Em poucas palavras 87 – série de artigos curtos do jurista Kiyoshi Harada. Acompanhe semanalmente.
Crime contra ordem tributária e instauração simultânea de ações penal e civil
Interessante acórdão foi proferido pela 11ª Câmara de Direito Criminal do Tribunal de Justiça de São Paulo ao denegar o Habeas Corpus para suspender um inquérito policial contra os sócios de uma empresa suspeitos de sonegação fiscal, porque a cobrança do tributo está suspensa na esfera civil.
De acordo com o Relator do HC, o crime tributário se consuma com o lançamento definitivo do tributo, o que ocorreu em 2016, no caso dos autos. E acrescentou: “Além disso, via de regra, o resultado da ação civil não vincula a decisão final do processo penal, diante da independência entre as esferas cível, criminal e administrativa” (Processo 2197618-21.2020.8.26.0000).
Há, na verdade, um pequeno equívoco na premissa levantada pelo ínclito julgador. O crime tributário não se consuma com o lançamento definitivo do tributo. O crime definido na Lei 8.137/90 exige resultado naturalístico, diferindo da antiga Lei de sonegação fiscal, Lei nº 4.729/65 que era um crime de mera conduta.
De fato dispõe o art. 1Ø da lei nº 8.137:
“Constitui crime contra ordem tributária suprimir ou reduzir tributo, ou contribuição social e qualquer acessório, mediante as seguintes condutas: …”
Portanto, o elemento nuclear ou material do crime é a supressão ou redução do tributo. Sem o resultado material, o crime deixa de existir.
O andamento simultâneo de processo penal e de processo civil para desconstituição do crédito tributário, em tese, conduz ao perigo de decisões conflitantes. Se a ação civil for julgada procedente e a ação penal, também, teríamos a condenação penal de uma pessoa que não suprimiu nem reduziu o tributo. Isso considerando, obviamente, que a ação civil adentrou no exame do mérito.
Reeleição das Mesas do Senado e da Câmara
Dispõe o art. 57, § 4º da CF:
“§ 4º Cada uma das Casas reunir-se-á em sessões preparatórias, a partir de 1º de fevereiro, no primeiro ano da legislatura, para a posse de seus membros e eleição das respectivas Mesas para mandato de 2 (dois) anos, vedada a recondução para o mesmo cargo na eleição imediatamente subsequente”.

# [Entradas extraídas]

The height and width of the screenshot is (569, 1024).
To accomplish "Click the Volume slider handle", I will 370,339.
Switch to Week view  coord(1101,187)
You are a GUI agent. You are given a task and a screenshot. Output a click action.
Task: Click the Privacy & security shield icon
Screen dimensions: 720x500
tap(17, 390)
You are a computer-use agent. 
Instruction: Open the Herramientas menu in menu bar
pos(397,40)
---
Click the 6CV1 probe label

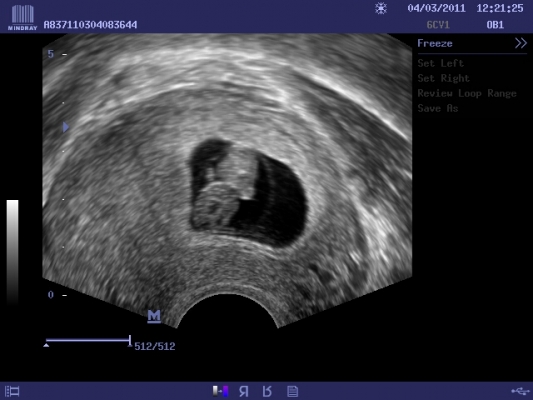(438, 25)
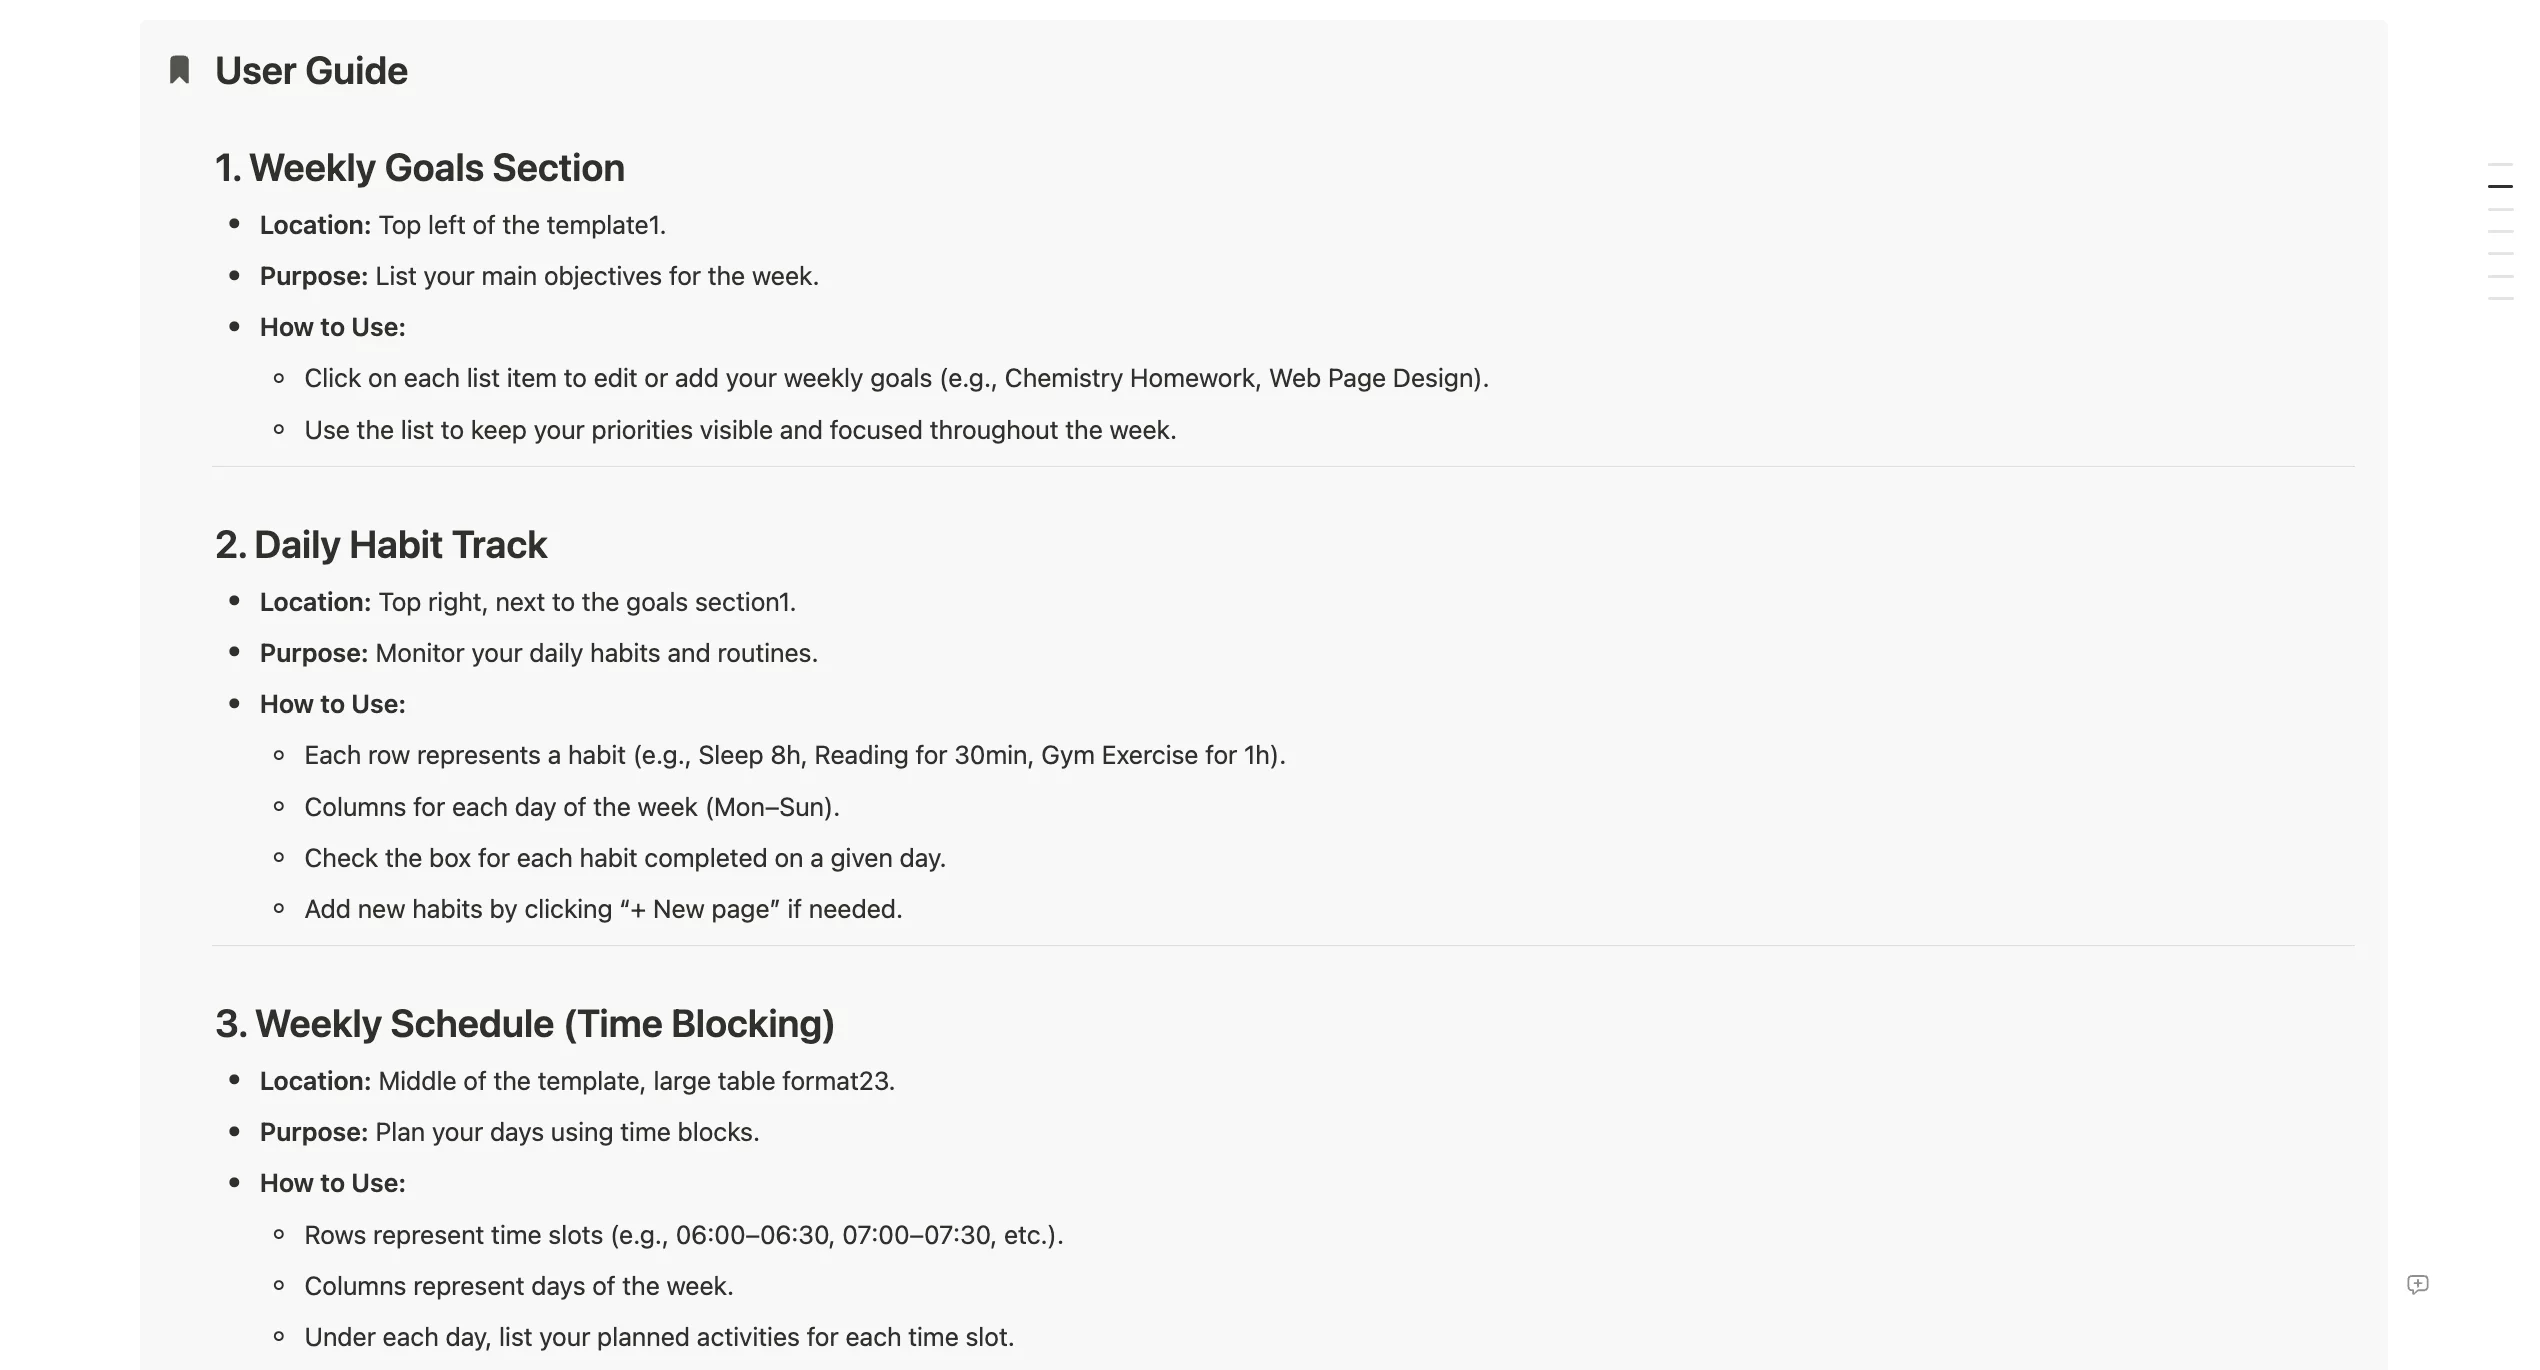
---
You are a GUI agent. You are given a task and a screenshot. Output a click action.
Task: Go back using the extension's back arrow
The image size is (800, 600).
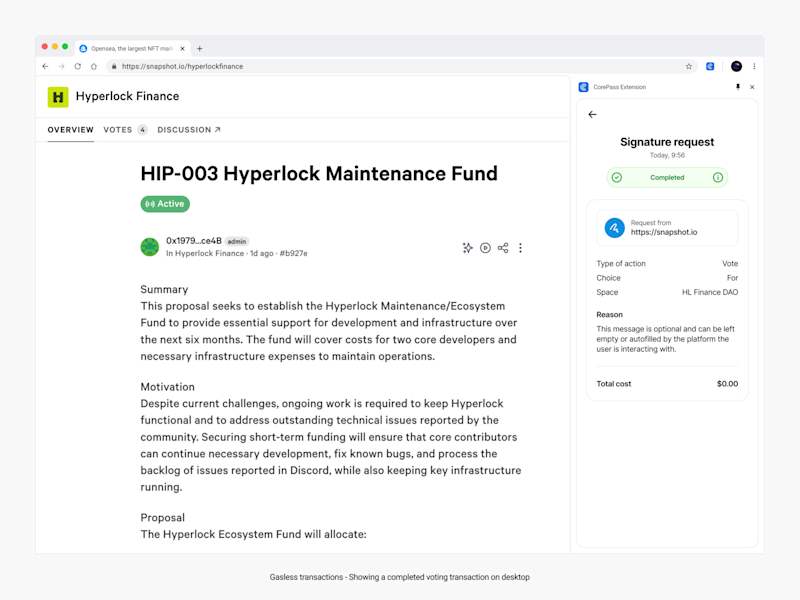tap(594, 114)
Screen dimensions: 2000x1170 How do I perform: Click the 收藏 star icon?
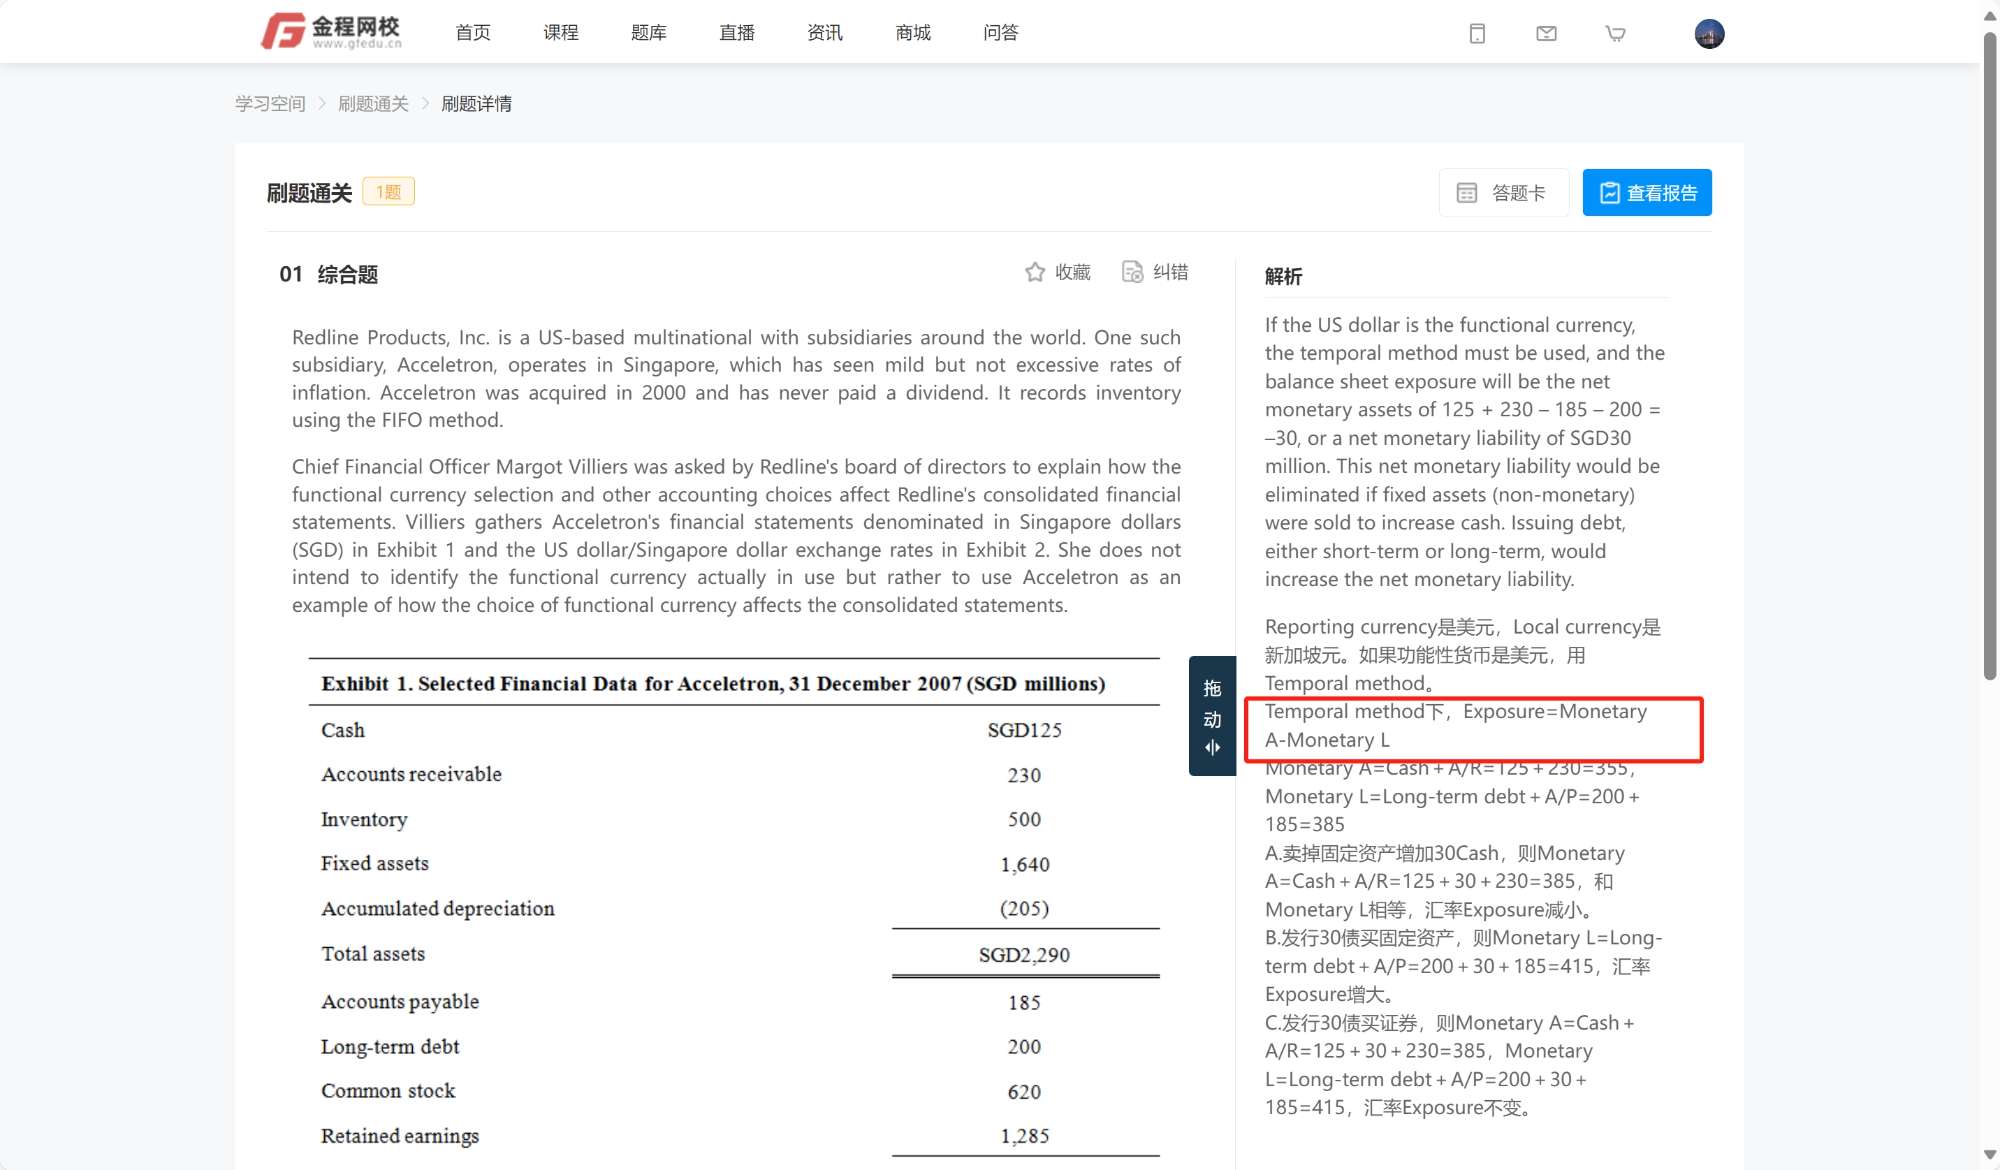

# [Exercícios propostos]
A. Responda, com base no trecho selecionado, às três perguntas abaixo:
(i) Qual órgão proferiu o acórdão que denegou o Habeas Corpus?
(ii) Segundo o Relator do HC, em que ano ocorreu o lançamento definitivo do tributo no caso dos autos?
(iii) Qual era o número da antiga Lei de sonegação fiscal?
B. Repita, sem alterar nada, a parte do trecho selecionado que vai de "O andamento simultâneo" até "exame do mérito.".

# [Respostas escritas]
A.
(i) A 11ª Câmara de Direito Criminal do Tribunal de Justiça de São Paulo.
(ii) Em 2016.
(iii) Lei nº 4.729/65.

B.
O andamento simultâneo de processo penal e de processo civil para desconstituição do crédito tributário, em tese, conduz ao perigo de decisões conflitantes. Se a ação civil for julgada procedente e a ação penal, também, teríamos a condenação penal de uma pessoa que não suprimiu nem reduziu o tributo. Isso considerando, obviamente, que a ação civil adentrou no exame do mérito.